Are people forever telling you how brave you are ? What else are we supposed to do ?
Hi Guys
The wig thing? My 4 year old dragged me in to her nursery the first time I risked wearing it merrily shouting, “Look at my mummy’s silly hair everyone - it’s a wig, you know! It comes right off!” Doncha just love them! Anyway, mine is known in our household as Myra (because it makes me look like Myra Hindley’s dark twin). Haven’t worn it for ages, but did find the cat nestling up to it the other day … the only one who loves it …
Hey ho. Stockbeck
Hahaha! That is funny. I was thinking of the Marge Simpson, I know wigs can look totally realistic but the individual and their close ones know it’s there. Mines great but I still think I’ll be going mainly for the scaves. Eff the stares, I’ve had a bit lately and I just don’t care
Cecelia. x
Hi
I am starting my first FEC next Friday, dreading the side effects and gearing up for hair loss etc, buying scarves and bandanas etc. Gonna look at wigsv but not sure about this. Just been laughing out loud at all your dead cat stories and Stockbeck’s Myra look - I imagine mine may also remain in the cupboard! I am gonna try the cold cap thing though - has it worked for anyone at all - I am mostly hearing failures on that score.
Also dx trip neg - anyone else got that??
Ali
x
Hi Babyboo
I was sick a lot when having my chemo (E-CMF). I’m not normally a “sicky” person and don’t tend to get travel sick, but I think everyone has a very individual reaction to chemo. I tried all sorts of different ways of managing it, but nothing really worked, and it really pulled me down. Eventually I broke down with my chemo nurse and she suggested a syringe driver, which delivered the steroids and metaclopramide directly into my system via a needle in my upper arm and it made such a difference! I wasn’t sick again - felt a bit nauseous, but it was tolerable. So bear that in mind if you can’t find a way to manage your nausea/vomiting with tablets. Apparently before the anti nausea and anti-emetics got so good, they used the drivers a lot more, but now that tablets are enough for a lot of people they don’t tend to use them as a matter of course.

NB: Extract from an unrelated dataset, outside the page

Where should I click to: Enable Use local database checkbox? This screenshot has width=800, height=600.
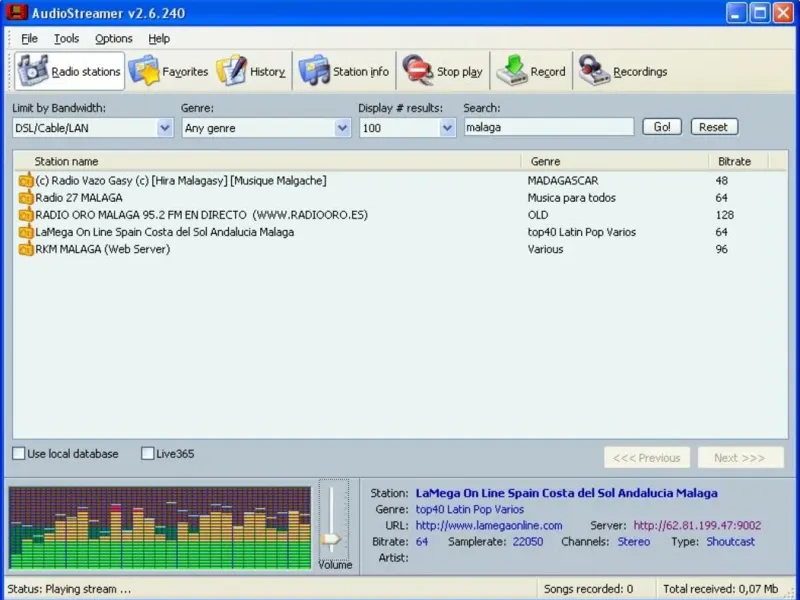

It was a bit of a nuisance having to sleep with a needle in my arm, but I didn’t have any problems, despite being a restless sleeper - they taped me up well. Also a bit tricky trying to have a wash, but it’s only for a couple of days. The district nurse came round to me once a day to change the syringe, and then to remove it 3 days after the chemo. I got them to remove it after two days the next time, as I was feeling OK, and the last time, they took it out the day after - just seemed to be that initial 24 hours that was the problem for me. I also found I got a lot more jumpy and twitchy getting the steroids that way, so I asked them to cut down on the steroid dose. It was pretty flexible in that way.
I think, with hindsight, I tried to soldier on with the side effects for too long - if I’d made more of a fuss earlier, I might have had the driver earlier which would have helped me no end. So don’t try to be brave about this - it can be miserable enough without putting up with things like this- keep insisting they try other things if the meds they’re giving you aren’t helping.
Hope this helps
Patience
Hi Ali
I have still some hair, fringe and back, some sides. Looks OK with baseball cap so I am delighted, fryer tuck without the hat. This is after 5 FECs with cold cap at each. But you do have to contend with the shedding all over and supress the urge tp get rid of it all.